● Try it: Search the entries below. Return every line that has "agent" in it.

________________________

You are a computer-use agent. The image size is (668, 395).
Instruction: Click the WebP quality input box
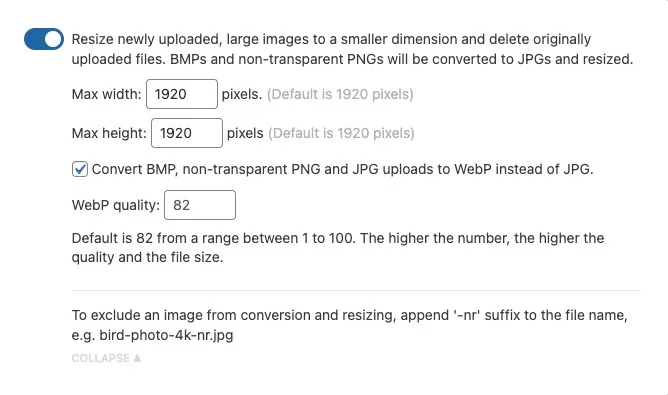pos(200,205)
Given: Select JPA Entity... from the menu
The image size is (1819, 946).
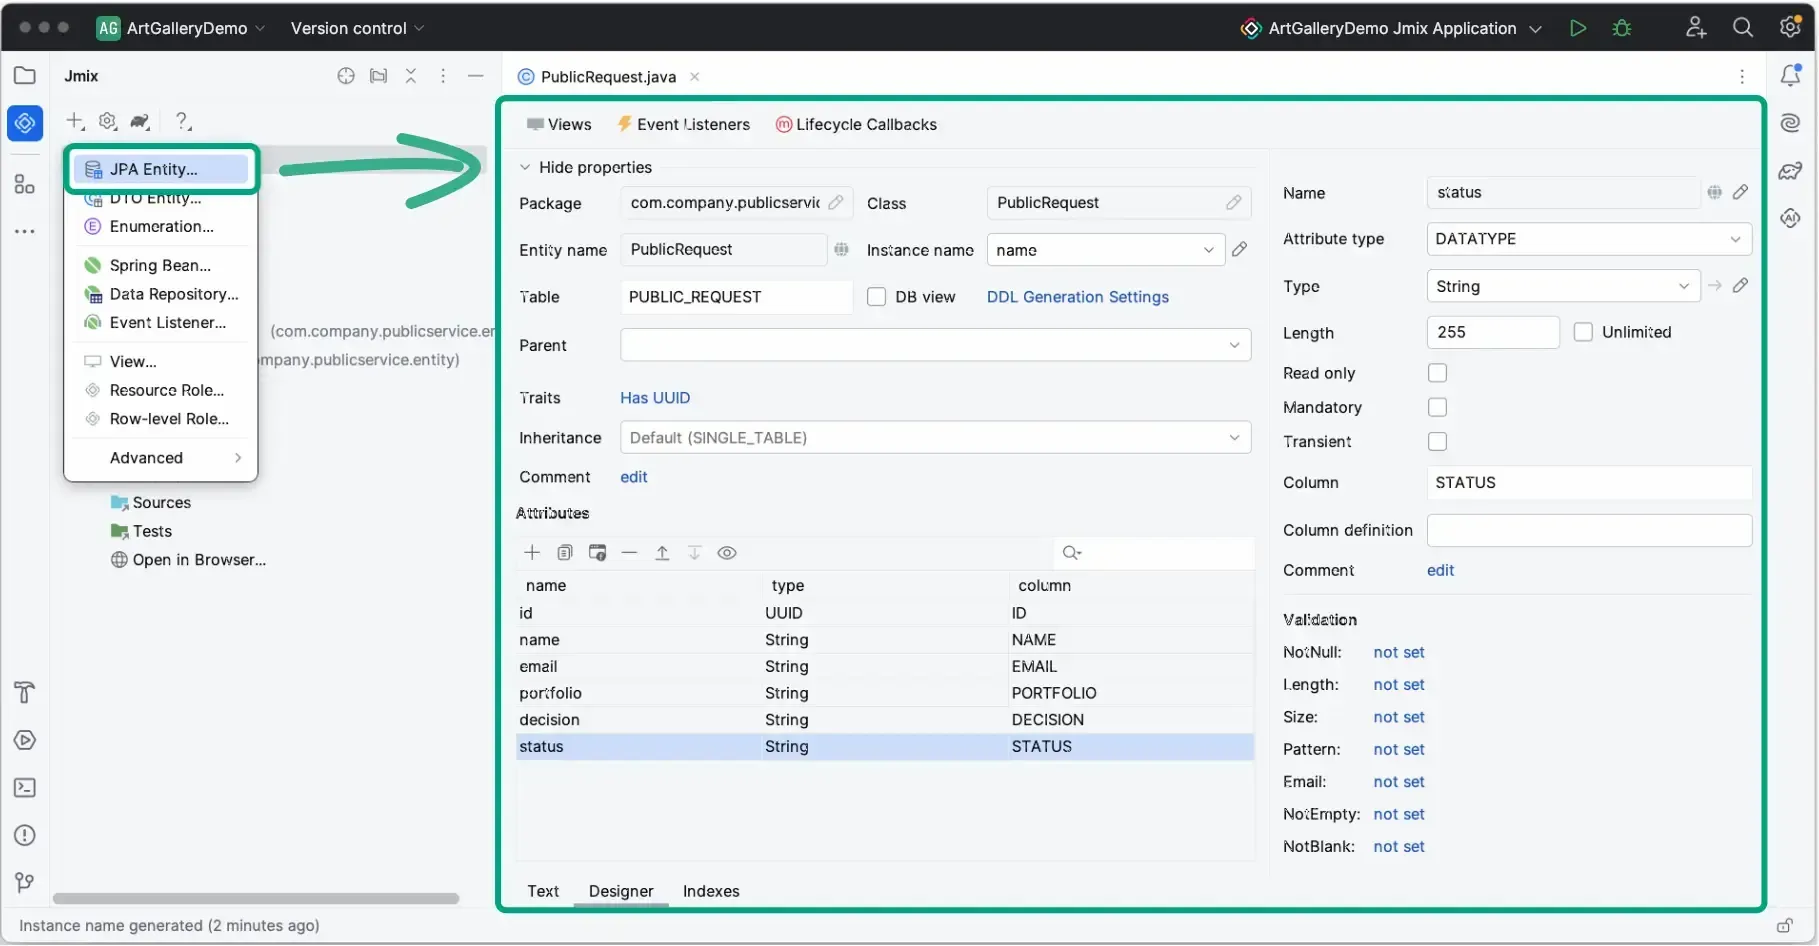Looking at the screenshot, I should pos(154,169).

________________________

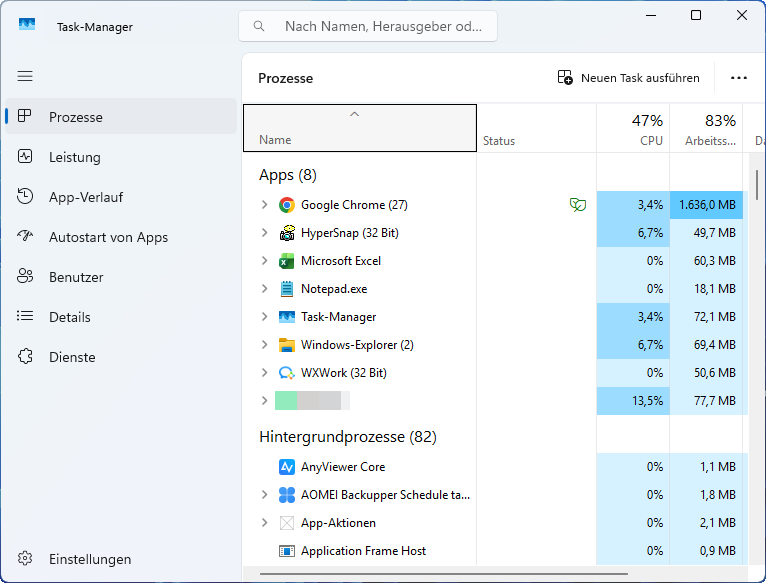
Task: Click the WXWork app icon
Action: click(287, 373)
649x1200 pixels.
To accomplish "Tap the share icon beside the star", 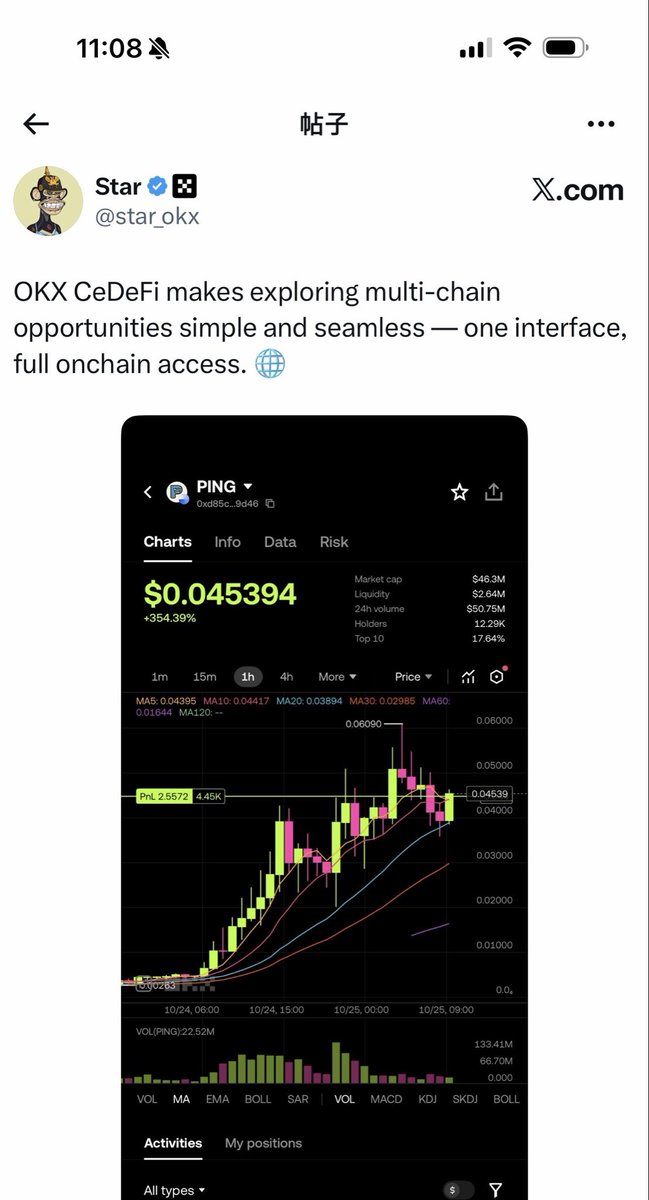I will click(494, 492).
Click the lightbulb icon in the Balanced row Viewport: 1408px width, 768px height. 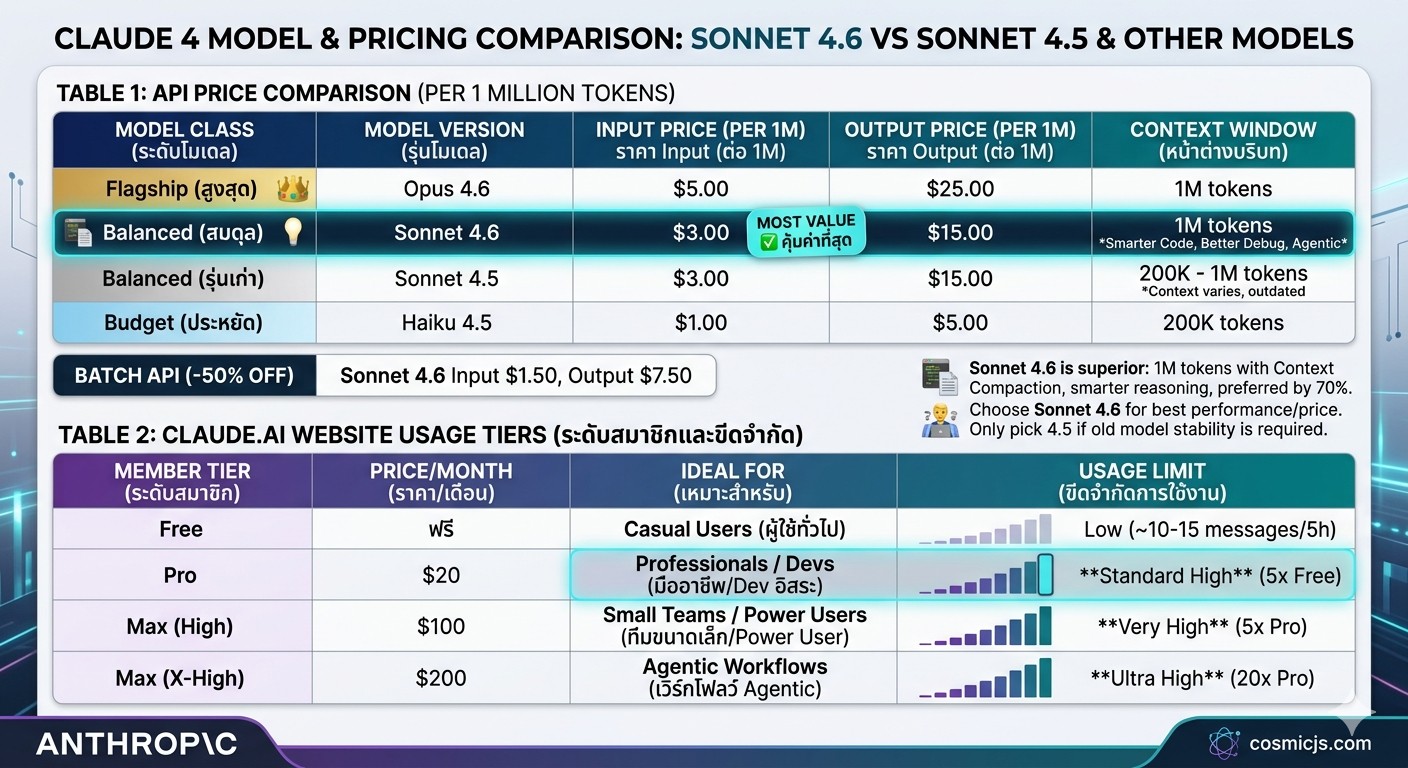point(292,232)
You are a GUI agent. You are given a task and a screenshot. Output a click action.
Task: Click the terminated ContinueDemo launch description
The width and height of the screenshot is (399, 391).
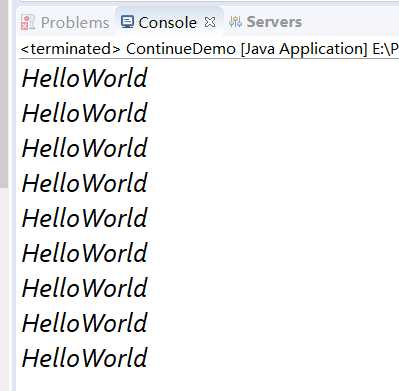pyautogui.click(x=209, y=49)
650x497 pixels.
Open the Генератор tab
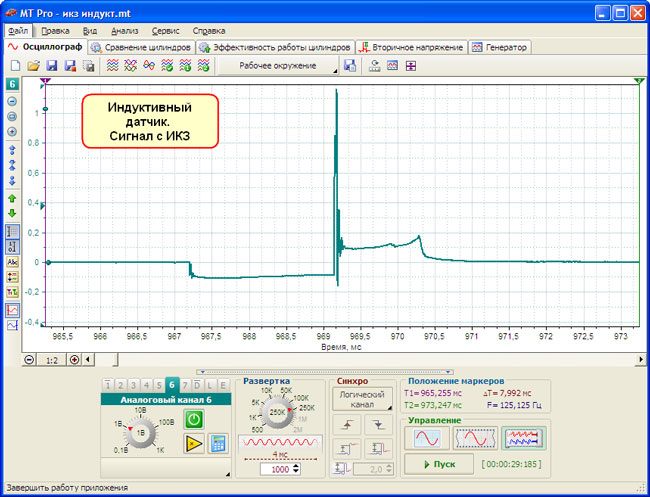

________________________

● Problem solution:
You are a computer-use agent. The image size is (668, 395).
You are a GUI agent. You are given a task and a screenshot. Output a click action.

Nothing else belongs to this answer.